● **Exercise prompt**:
Look at every line below and count those containing "pixels". Answer with the number only.

[Material shown — start]

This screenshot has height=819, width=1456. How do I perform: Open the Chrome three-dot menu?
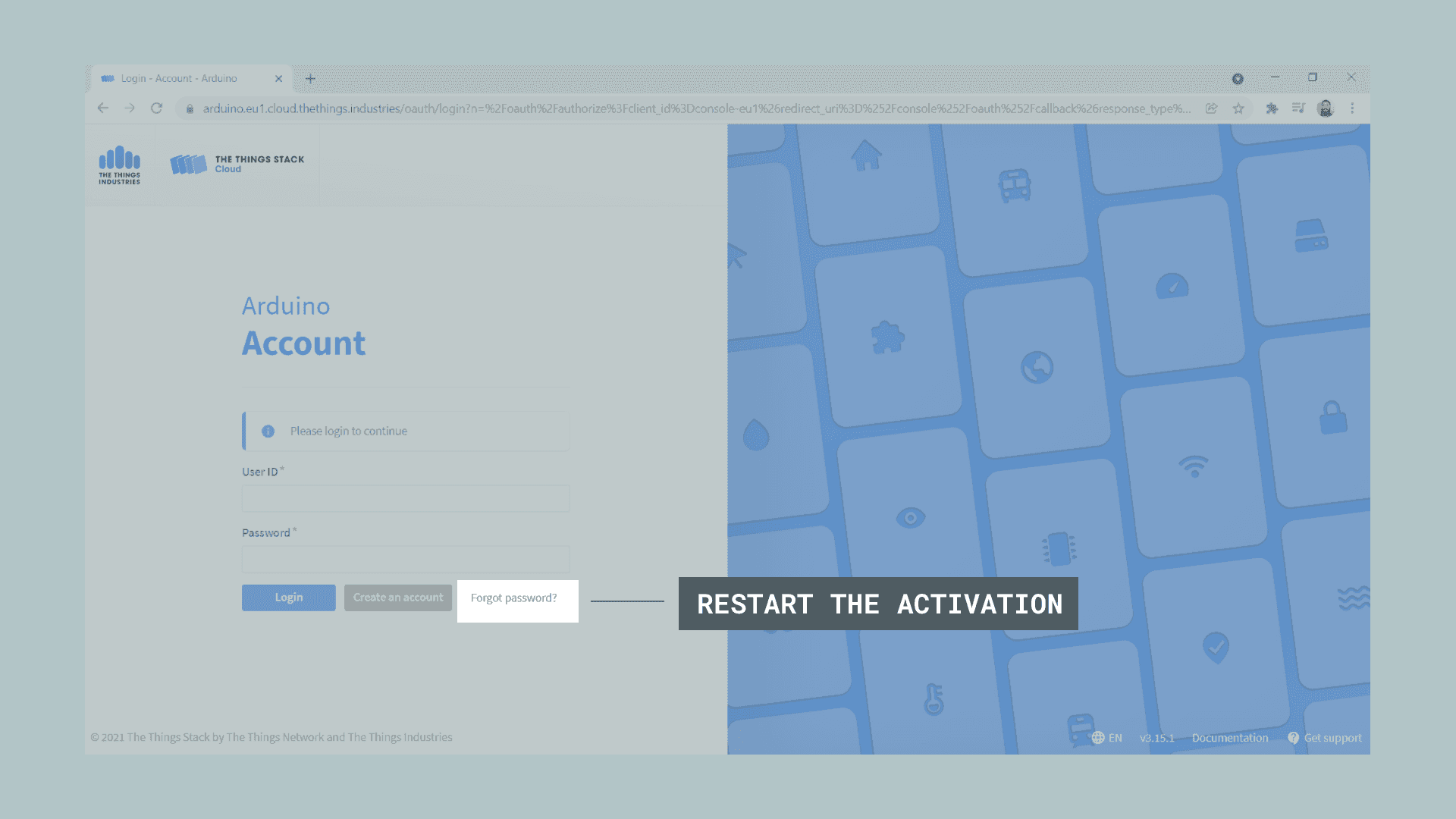(x=1352, y=108)
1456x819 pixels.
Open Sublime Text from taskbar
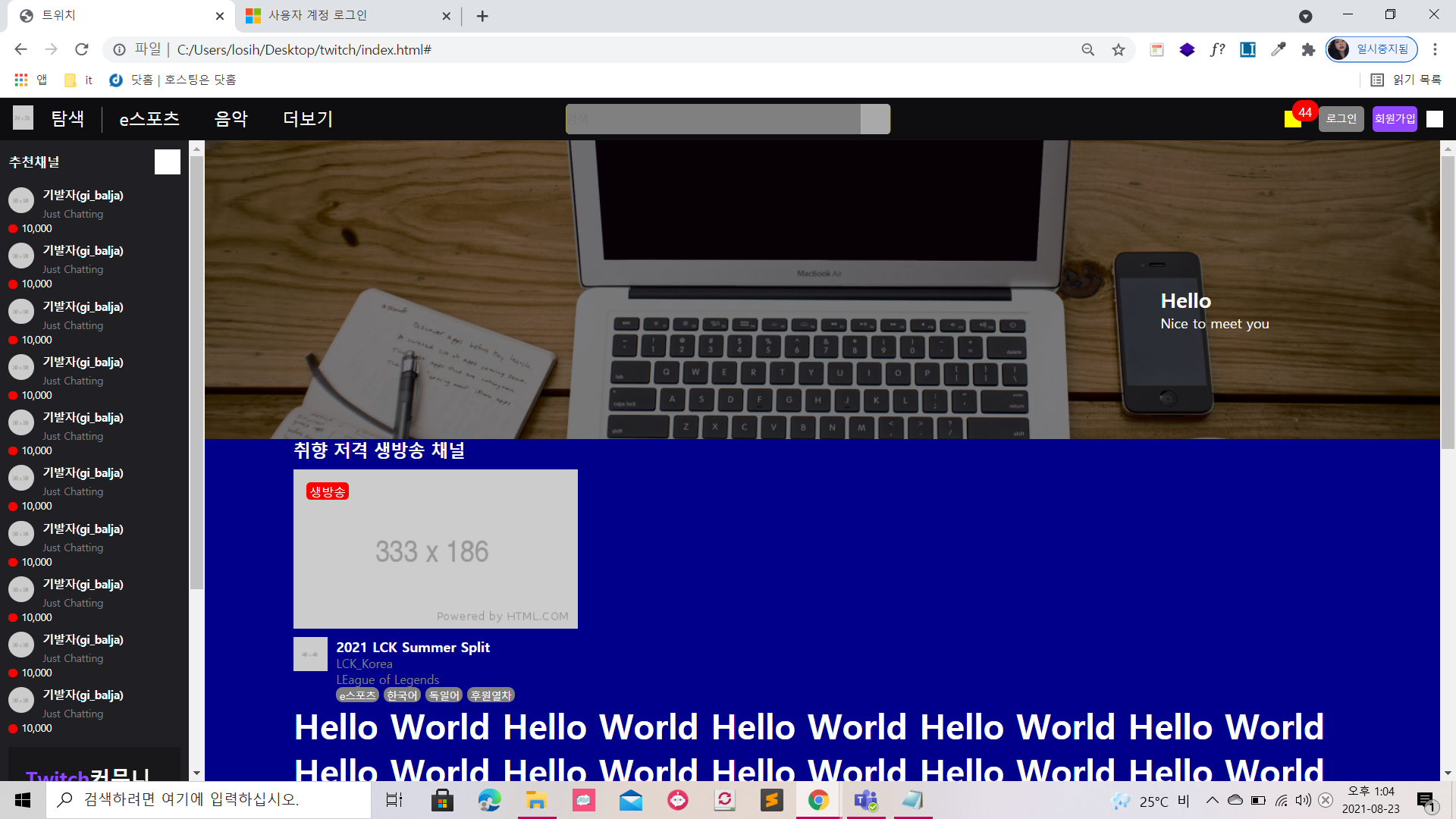point(771,800)
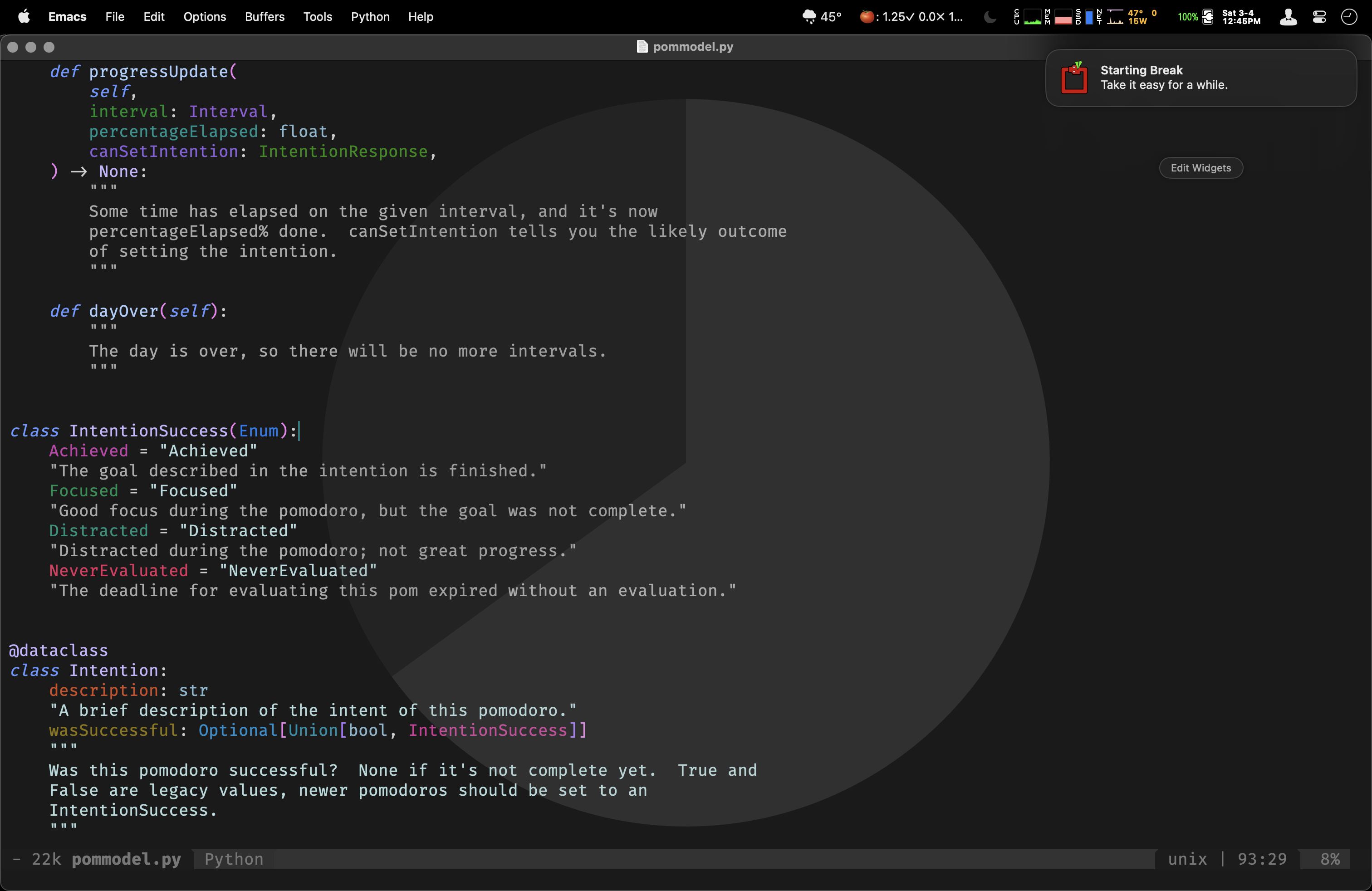Click the tomato pomodoro menu bar icon
The width and height of the screenshot is (1372, 891).
click(867, 17)
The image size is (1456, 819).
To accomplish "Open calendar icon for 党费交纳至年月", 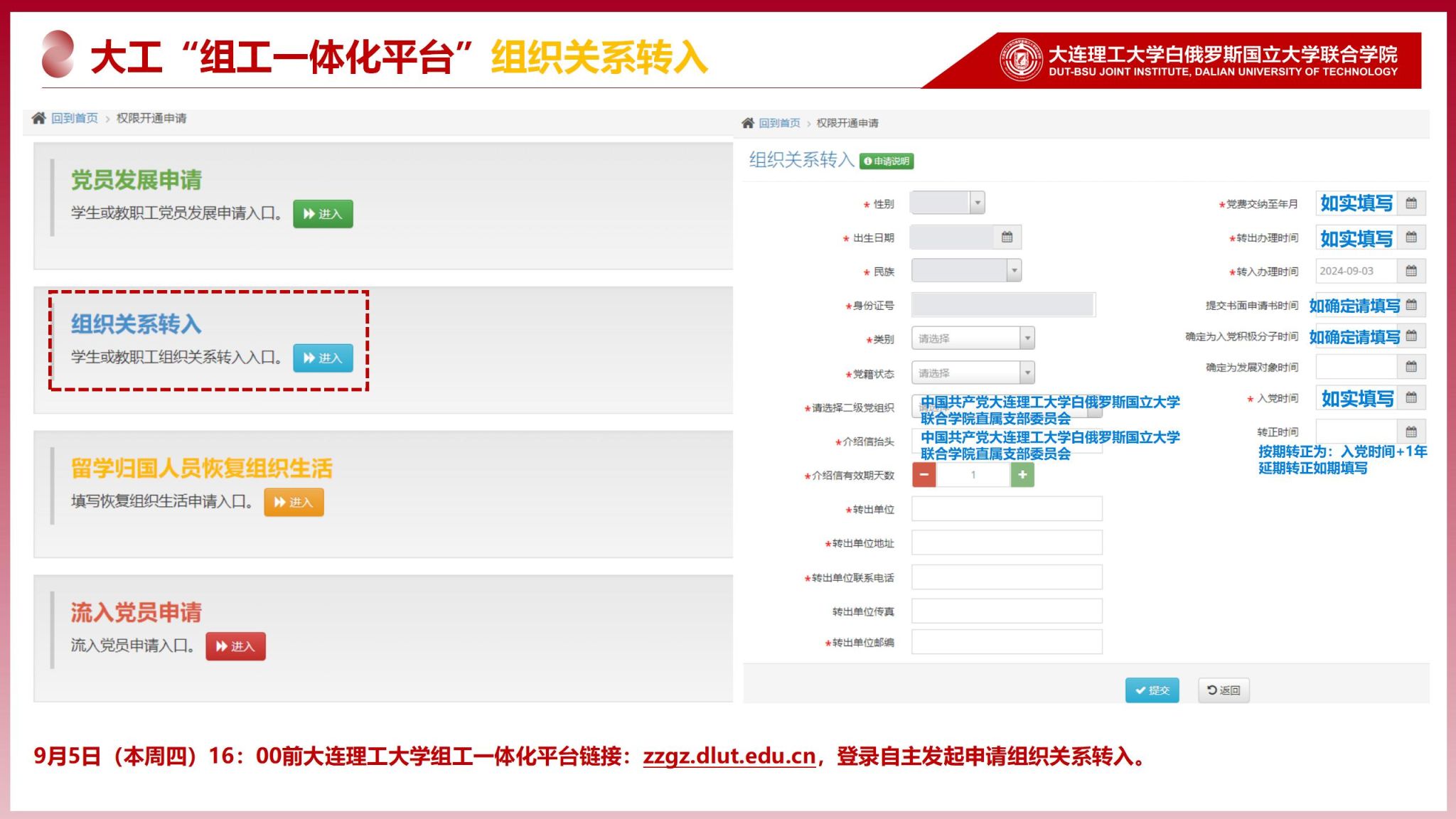I will point(1411,203).
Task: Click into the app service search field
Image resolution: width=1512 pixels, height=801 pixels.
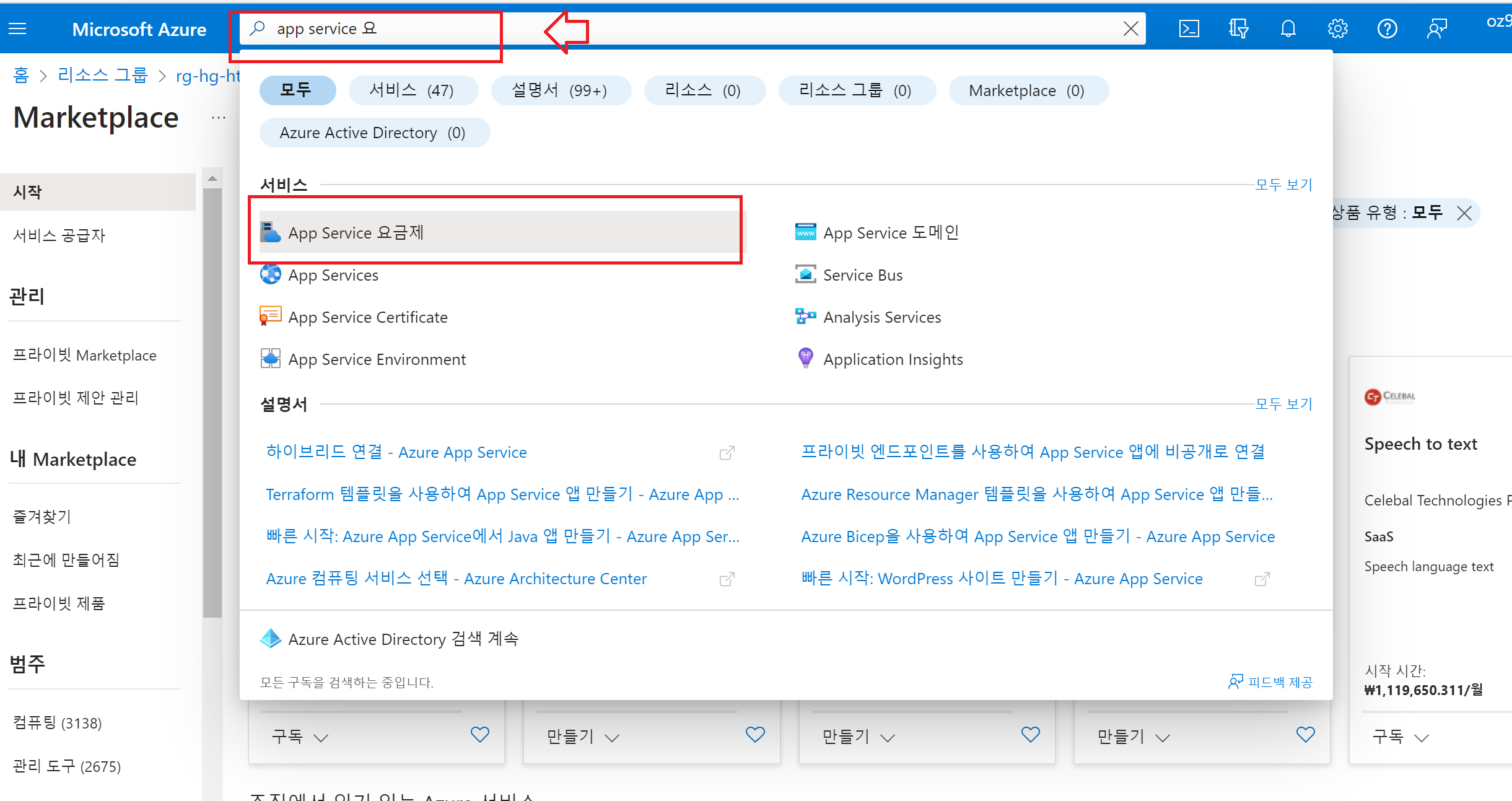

[Material shown — finish]

● **Written answer**:
2